### THE TASK
In the data, find the word "more" and copy out every line that has it.

[DATA TO EXAMINE — start]

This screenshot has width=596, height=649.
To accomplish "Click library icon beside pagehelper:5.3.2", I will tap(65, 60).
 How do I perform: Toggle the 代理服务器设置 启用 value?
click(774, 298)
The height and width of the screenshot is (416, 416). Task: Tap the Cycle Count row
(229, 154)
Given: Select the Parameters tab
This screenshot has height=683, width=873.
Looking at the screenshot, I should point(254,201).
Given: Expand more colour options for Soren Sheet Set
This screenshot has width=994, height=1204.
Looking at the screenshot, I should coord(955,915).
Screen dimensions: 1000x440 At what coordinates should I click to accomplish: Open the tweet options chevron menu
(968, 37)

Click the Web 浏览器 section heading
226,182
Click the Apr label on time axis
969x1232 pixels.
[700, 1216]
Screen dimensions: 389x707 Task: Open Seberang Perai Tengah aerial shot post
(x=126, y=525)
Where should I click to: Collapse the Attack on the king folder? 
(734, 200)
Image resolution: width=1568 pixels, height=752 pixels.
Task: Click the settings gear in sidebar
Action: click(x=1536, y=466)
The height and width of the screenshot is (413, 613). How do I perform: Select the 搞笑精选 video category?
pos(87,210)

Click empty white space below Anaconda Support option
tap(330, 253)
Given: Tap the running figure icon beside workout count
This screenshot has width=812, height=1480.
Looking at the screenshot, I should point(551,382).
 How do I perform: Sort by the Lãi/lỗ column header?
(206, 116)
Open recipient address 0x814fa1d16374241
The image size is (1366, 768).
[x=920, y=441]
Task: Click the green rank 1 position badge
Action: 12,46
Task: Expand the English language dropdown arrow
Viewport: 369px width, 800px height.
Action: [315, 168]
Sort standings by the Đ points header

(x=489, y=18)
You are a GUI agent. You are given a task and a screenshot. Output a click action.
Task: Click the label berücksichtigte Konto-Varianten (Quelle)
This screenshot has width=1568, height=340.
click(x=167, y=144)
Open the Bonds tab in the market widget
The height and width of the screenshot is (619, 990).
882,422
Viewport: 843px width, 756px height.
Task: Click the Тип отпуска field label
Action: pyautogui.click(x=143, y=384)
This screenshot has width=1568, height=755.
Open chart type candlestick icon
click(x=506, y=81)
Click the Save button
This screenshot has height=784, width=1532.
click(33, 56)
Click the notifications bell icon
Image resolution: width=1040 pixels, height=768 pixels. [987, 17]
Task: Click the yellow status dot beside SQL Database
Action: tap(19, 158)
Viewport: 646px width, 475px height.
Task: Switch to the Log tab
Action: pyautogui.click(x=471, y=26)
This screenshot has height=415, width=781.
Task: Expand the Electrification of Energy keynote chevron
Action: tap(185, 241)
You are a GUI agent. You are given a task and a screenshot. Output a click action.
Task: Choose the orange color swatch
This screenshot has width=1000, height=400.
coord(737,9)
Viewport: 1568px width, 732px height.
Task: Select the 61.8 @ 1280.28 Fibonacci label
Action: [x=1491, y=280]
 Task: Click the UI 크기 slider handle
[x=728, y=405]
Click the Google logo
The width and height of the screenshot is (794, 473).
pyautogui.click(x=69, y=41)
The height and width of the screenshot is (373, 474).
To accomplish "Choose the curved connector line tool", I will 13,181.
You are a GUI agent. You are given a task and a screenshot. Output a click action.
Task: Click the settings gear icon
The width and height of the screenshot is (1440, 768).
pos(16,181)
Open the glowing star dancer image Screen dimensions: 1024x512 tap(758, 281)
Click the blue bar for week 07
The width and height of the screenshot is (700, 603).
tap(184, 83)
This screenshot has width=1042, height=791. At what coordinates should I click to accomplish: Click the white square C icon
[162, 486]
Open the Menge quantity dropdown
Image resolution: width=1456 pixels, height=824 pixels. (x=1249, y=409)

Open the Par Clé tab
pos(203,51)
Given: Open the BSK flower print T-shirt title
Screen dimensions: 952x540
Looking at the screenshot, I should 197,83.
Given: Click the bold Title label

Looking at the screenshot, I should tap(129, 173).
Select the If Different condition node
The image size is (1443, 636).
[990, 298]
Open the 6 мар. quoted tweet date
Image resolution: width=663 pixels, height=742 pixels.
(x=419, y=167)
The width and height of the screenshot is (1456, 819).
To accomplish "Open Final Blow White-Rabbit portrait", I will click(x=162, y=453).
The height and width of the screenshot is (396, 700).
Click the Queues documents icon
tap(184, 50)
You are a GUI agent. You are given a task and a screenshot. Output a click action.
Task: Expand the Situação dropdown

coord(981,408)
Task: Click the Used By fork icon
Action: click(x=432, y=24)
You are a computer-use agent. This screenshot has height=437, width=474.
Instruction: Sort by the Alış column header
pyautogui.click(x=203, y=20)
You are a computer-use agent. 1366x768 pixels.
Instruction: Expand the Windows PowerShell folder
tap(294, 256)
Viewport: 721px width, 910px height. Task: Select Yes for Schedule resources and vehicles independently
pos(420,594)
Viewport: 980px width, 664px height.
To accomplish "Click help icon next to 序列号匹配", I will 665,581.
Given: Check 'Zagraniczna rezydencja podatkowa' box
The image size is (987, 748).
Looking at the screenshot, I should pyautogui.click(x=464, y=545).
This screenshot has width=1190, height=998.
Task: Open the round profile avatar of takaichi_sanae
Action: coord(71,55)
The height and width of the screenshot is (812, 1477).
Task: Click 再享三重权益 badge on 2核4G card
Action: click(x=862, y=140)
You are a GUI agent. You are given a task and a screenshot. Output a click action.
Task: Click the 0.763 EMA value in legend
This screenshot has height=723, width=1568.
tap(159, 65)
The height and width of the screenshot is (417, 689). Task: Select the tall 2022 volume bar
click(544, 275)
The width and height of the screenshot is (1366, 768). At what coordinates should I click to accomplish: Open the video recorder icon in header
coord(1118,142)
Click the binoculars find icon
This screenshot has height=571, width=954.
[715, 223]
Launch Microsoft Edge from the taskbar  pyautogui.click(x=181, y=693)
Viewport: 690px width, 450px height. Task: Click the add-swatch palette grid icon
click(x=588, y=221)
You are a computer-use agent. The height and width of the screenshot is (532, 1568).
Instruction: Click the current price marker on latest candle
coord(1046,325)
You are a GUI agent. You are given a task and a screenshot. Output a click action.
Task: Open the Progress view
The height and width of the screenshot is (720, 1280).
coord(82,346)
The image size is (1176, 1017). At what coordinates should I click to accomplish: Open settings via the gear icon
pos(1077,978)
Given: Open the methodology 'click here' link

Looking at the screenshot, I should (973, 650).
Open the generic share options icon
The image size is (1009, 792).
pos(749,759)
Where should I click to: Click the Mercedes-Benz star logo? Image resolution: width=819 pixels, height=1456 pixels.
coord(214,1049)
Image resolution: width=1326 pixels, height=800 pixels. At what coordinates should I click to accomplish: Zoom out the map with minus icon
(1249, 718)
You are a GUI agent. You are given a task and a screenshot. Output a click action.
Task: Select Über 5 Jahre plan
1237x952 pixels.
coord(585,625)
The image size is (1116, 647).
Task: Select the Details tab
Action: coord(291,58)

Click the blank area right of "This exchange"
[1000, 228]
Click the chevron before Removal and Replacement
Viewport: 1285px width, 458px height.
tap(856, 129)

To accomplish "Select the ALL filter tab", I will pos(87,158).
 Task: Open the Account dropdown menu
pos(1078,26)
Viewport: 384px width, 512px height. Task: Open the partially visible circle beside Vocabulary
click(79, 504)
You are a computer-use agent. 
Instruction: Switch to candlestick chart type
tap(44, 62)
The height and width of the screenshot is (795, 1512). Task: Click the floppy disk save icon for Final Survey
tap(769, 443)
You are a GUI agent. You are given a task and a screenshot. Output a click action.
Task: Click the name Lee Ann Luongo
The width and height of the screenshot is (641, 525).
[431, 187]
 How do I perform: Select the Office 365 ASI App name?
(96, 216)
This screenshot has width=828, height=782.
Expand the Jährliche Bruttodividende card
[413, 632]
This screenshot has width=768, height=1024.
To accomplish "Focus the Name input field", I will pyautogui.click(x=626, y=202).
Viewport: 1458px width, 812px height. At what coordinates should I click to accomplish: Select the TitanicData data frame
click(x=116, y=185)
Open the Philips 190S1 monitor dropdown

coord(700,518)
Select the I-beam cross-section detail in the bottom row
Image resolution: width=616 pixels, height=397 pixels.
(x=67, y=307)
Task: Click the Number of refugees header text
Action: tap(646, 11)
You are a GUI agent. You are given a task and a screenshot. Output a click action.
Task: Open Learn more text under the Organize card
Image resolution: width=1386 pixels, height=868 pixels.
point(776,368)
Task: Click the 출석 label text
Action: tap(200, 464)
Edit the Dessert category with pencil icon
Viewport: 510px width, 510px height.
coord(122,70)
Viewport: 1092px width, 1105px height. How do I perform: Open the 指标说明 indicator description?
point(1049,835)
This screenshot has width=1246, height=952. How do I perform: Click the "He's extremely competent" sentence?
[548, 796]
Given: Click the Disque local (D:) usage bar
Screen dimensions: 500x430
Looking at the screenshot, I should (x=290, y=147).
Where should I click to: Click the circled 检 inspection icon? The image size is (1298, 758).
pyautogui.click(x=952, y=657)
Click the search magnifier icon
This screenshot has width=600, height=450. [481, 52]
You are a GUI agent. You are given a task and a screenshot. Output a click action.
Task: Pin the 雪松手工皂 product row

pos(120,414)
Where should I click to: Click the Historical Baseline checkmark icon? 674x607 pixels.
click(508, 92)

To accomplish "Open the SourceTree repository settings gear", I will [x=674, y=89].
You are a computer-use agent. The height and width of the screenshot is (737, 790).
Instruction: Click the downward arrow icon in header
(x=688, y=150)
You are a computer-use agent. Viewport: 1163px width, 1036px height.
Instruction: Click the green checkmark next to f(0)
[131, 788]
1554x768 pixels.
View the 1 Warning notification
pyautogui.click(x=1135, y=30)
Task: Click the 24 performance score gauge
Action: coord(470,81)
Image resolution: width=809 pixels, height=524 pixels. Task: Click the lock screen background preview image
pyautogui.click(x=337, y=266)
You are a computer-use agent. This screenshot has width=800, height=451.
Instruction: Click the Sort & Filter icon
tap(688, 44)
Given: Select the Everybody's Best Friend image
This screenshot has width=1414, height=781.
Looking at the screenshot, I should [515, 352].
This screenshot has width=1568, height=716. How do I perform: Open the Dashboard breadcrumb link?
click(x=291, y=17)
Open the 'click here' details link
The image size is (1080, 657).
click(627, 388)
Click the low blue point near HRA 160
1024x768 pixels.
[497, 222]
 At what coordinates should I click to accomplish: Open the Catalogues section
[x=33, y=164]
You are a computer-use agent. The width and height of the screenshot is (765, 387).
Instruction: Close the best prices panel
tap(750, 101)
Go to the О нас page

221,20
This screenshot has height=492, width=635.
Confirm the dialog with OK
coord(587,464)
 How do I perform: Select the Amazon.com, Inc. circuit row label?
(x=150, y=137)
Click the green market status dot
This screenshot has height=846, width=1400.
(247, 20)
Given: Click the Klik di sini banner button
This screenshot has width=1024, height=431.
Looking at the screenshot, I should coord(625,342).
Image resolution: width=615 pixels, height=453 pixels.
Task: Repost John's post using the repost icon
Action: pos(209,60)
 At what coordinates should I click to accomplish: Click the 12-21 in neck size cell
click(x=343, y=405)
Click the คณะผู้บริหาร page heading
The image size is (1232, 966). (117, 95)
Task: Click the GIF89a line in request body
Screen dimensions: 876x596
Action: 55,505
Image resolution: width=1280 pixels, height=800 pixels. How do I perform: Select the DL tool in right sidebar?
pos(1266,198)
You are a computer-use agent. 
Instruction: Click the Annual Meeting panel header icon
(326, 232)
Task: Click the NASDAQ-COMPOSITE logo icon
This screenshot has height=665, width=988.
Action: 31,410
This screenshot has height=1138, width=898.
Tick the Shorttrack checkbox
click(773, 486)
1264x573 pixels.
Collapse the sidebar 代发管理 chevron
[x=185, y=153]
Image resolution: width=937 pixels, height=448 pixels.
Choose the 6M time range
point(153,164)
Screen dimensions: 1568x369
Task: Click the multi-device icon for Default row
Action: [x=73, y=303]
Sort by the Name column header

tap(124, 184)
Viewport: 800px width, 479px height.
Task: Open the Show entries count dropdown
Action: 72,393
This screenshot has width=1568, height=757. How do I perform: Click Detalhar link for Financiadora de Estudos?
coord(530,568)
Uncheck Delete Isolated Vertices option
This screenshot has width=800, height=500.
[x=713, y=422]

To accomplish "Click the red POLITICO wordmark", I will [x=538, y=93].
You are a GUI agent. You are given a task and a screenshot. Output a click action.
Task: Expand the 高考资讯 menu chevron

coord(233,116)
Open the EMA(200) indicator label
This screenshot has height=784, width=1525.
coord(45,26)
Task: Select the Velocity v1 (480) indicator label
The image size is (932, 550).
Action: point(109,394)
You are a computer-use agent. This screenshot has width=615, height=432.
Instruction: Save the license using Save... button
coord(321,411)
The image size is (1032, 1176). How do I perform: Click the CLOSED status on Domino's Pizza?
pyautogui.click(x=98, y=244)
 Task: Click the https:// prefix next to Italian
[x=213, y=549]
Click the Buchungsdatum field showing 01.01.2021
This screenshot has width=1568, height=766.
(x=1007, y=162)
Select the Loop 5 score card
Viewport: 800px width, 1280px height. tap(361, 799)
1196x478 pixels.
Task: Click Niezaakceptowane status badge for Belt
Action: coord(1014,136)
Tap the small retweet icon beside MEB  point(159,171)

[DATA TO EXAMINE — finish]

### RESPONSE TO THIS TASK
Given: Expand more colour options for Soren Sheet Set
Task: Open Learn more text under the Organize card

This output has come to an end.